= WHAT YOU ARE ASKED TO DO =
What you produce should be an exact transcription of the data, minus any pictures.

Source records

»»

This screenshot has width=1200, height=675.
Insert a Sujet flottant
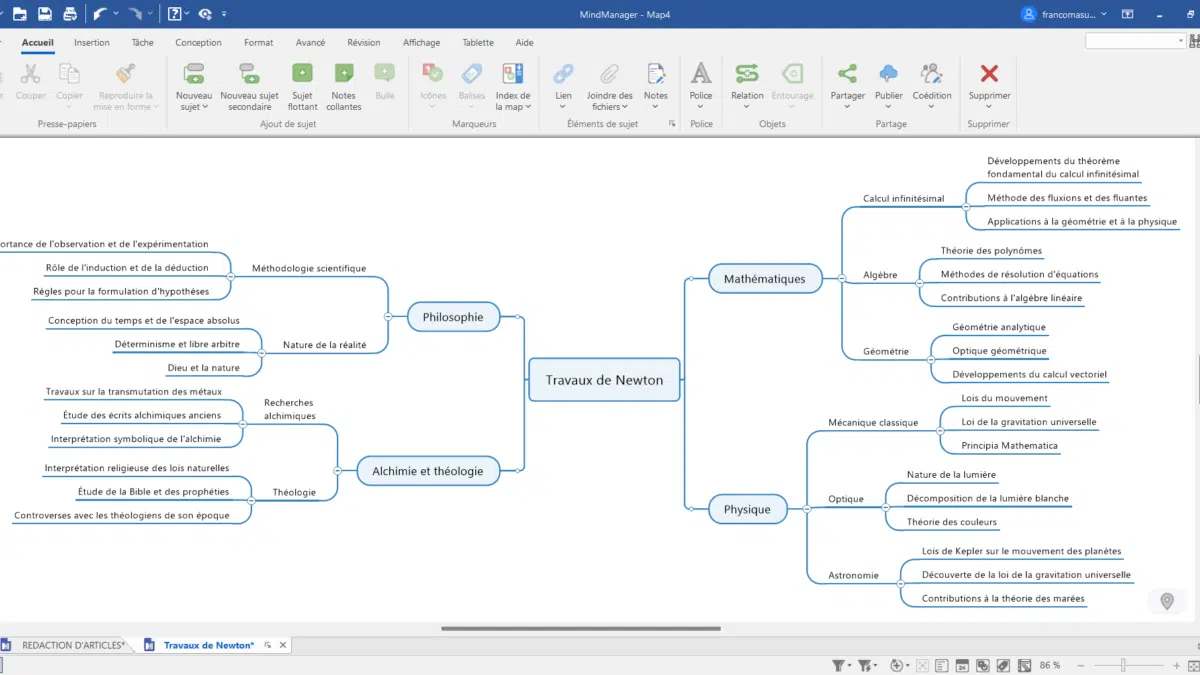coord(302,74)
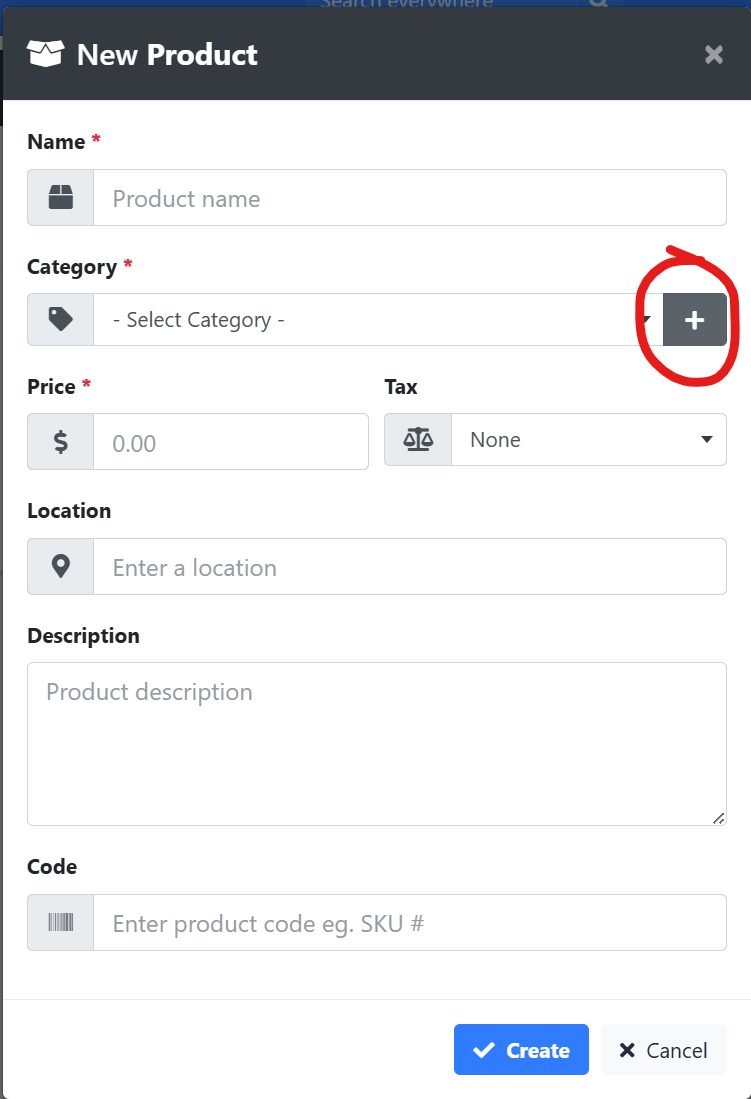Click the Tax dropdown arrow
This screenshot has height=1099, width=751.
(707, 439)
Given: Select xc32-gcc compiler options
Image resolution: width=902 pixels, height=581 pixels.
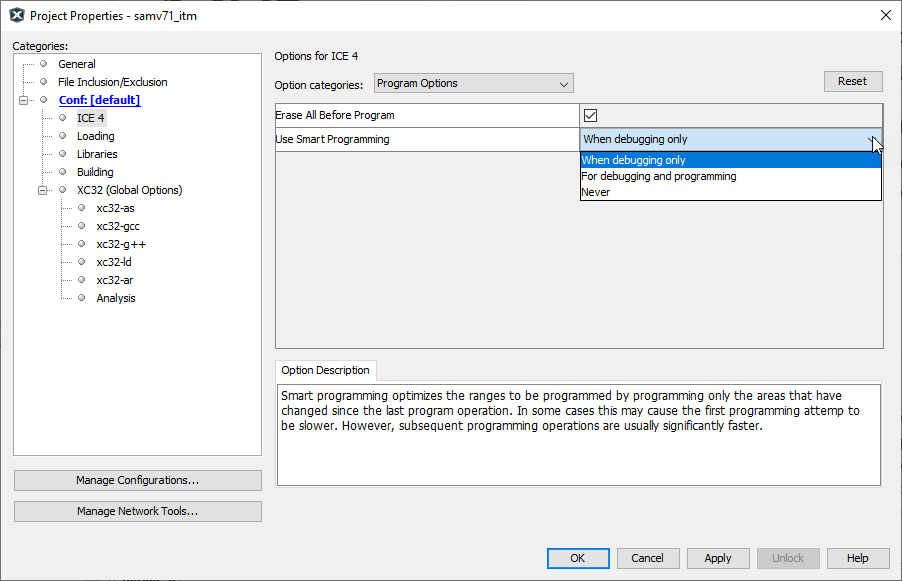Looking at the screenshot, I should (x=118, y=226).
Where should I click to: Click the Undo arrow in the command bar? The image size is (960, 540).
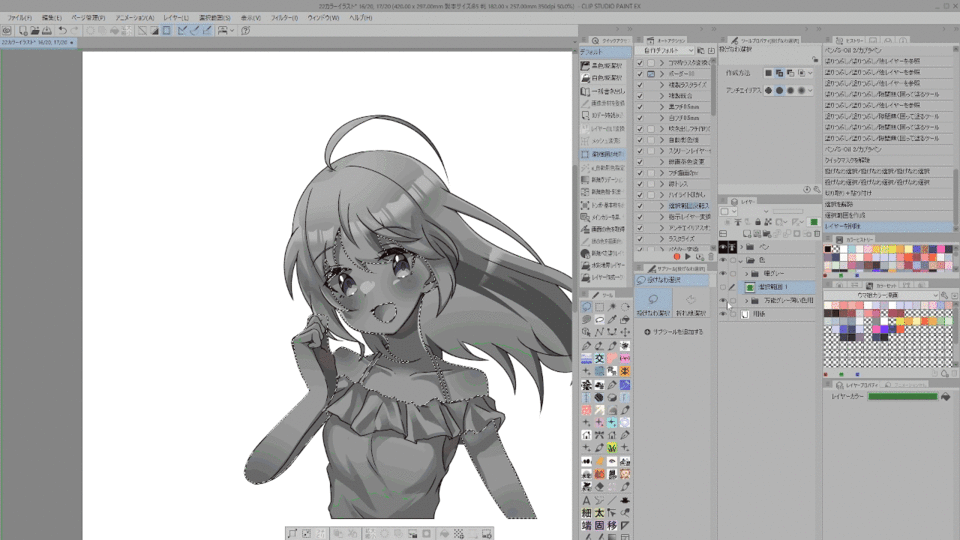[x=63, y=31]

««

= SOLVED EXERCISE =
This screenshot has width=1200, height=675.
Insert a Sujet flottant
coord(302,74)
Click the Tax dropdown arrow
This screenshot has height=1099, width=751.
(707, 439)
Given: Select xc32-gcc compiler options
Image resolution: width=902 pixels, height=581 pixels.
Looking at the screenshot, I should (x=118, y=226).
Where should I click to: Click the Undo arrow in the command bar? The image size is (960, 540).
[x=63, y=31]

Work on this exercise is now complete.